TEXT UNDER STUDY ▸

╔══

1. Boogers are popular! Last week, you might recall, I posted three little stories about a crazy lady who paid a small fortune to have her dog cloned. Then two days later we learn that wasn’t anywhere near the craziest thing she had ever done–years earlier, its she abducted a Mormon boyfriend and raped him before fleeing authorities with a string of disguises–mime, nun, and who knows what else. Well, as I said, Booger was popular–The Vinyl Village had its best day ever–and almost as many visitors in a weekend as are normally seen in a whole month–and most of them came here wanting to learn more about Joyce Bernann McKinney. Hopefully some of those who came here to read about a crazy woman also had a chance to check out some of the stories about my mother. 🙂
2. Speaking of my mother, she called for money this week. Seems that whatever part on her steering wheel that locks it in place as you adjust it up and down was broken, so the steering wheel just bobbed up and down freely. Before she could have that fixed, the wonky steering wheel caused an accident. That’s right–as she went through the drive through at Captain D’s to get a Pepsi, the steering wheel flopped around, caused her to lose control, and crash into the Captain D’s. Apparently, she is too good to drive around with the resulting dent, but not too good to call up every family member that will still answer the phone and beg to “borrow” the money to fix it.

╚══

TASKS TO COMPLETE ▸
(1) Answer these from the blog post about the dog-cloning story and the author's mother.
(a) Whom did most of the site's visitors want to learn more about?
(b) What was the mother getting at the Captain D's drive-through?
(c) What was the money the mother asked for meant to fix?
(2) Proceed with the blog post about the dog-cloning story and the author's mother, picking up after its final sentence.
The lines after this point come from a different, unrelated source.

DATA ▸
╔══

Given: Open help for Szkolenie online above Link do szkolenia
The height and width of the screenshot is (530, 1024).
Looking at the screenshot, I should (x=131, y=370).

╚══

ANSWERS FOR THE TASKS ▸
(1)
(a) Joyce Bernann McKinney
(b) A Pepsi
(c) The dent from her crash into the Captain D's

(2)
3. I got an invitation that I’ve been dreading–to my family reunion. (Mom’s side–well, actually grandmother’s side.) Its a gathering of mostly octagenarians, three or four of which I actually recognize and have ever seen outside of the reunion. The worst part is usually that we all have to bring a craft or a cheap dollar store “gift” and then we do one of those Chinese gift exchanges. It’s the talk of the family until Christmas when someone snatches away an item that someone actually wants. For me, I try to take something that no one could POSSIBLY want, because whatever I end up with is just going in the Goodwill box as soon as I get home anyway. But the gift exchange this year has some competition…the invitation implores us to bring along a musical instrument or other “talent” to share with everyone. I’m bracing myself for lots of banjo music. The worst part is that none of these people drink, so I can’t even tie a good one on to get through it. A good number are overmedicated though, so maybe I can score a valium or something to calm my nerves. At any rate, I HAVE to go, because I didn’t last year, and my mom rarely goes, so I have to “represent” that branch of the family for grandma’s sake. Though since mom is still grieving, she may actually come this year, because there is a good chance she can be the center of attention–a spot she clearly relishes.
4. So John Edwards admitted to cheating. And, like so many dumb political wives before her, Elizabeth Edwards is standing by her man. Now I know that many marriages weather the storm of infidelity, but just once I’d like to see one of these scorned wives just whoop the crap out of her husband. Instead of standing there next to him like a bobble head doll while he confesses to the cameras that he couldn’t keep his willie in his pants, I want to see one of these ladies just grab the mic and beat the crap out of him. Or maybe CNN could go live to their home and catch the wife tossing all of the philandering politico’s stuff out onto the lawn.
5. I recently had dinner with some clients who had been on an African vacation. After a day of site seeing, they returned to their resort to find that management had left them a note apologizing that MONKEYS HAD BROKEN INTO THEIR ROOM. Yep…monkeys! They had come in through the patio doors, ransacked the room–ate all of the South Beach Diet food the Mrs. had brought, along with the couple’s malaria medication. Probably not something that had been highlighted in Foders.